• **What the exercise asks**: Filter the entries below down to the lines containing the word "Open", and copy each of those lines in full. Case counts.

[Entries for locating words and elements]
---*---

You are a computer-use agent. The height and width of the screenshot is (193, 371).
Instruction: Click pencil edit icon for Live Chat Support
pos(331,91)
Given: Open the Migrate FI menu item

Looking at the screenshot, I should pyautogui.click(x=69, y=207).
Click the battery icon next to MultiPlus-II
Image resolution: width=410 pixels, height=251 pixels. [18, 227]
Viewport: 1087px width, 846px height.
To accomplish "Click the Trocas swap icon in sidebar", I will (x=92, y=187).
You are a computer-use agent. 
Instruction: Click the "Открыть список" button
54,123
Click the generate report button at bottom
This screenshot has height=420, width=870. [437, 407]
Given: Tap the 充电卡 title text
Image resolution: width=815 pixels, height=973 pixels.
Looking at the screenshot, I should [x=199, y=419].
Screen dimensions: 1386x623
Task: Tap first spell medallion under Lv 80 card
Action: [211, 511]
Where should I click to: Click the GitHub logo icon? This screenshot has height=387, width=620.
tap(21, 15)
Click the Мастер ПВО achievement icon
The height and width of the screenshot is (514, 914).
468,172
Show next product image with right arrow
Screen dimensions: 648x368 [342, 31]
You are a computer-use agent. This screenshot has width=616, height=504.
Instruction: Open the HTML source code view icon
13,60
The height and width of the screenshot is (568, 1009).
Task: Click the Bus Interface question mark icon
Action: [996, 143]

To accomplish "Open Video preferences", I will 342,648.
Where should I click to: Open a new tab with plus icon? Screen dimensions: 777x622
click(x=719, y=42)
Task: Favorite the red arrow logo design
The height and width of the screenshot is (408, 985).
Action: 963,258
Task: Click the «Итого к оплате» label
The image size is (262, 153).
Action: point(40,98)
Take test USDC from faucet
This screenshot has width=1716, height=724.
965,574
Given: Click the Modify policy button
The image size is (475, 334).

---*---

• **Solution to this exercise**:
Given: Open the Migrate FI menu item
Instruction: Open the HTML source code view icon
To accomplish "Open Video preferences", I will 342,648.
Where should I click to: Open a new tab with plus icon? Screen dimensions: 777x622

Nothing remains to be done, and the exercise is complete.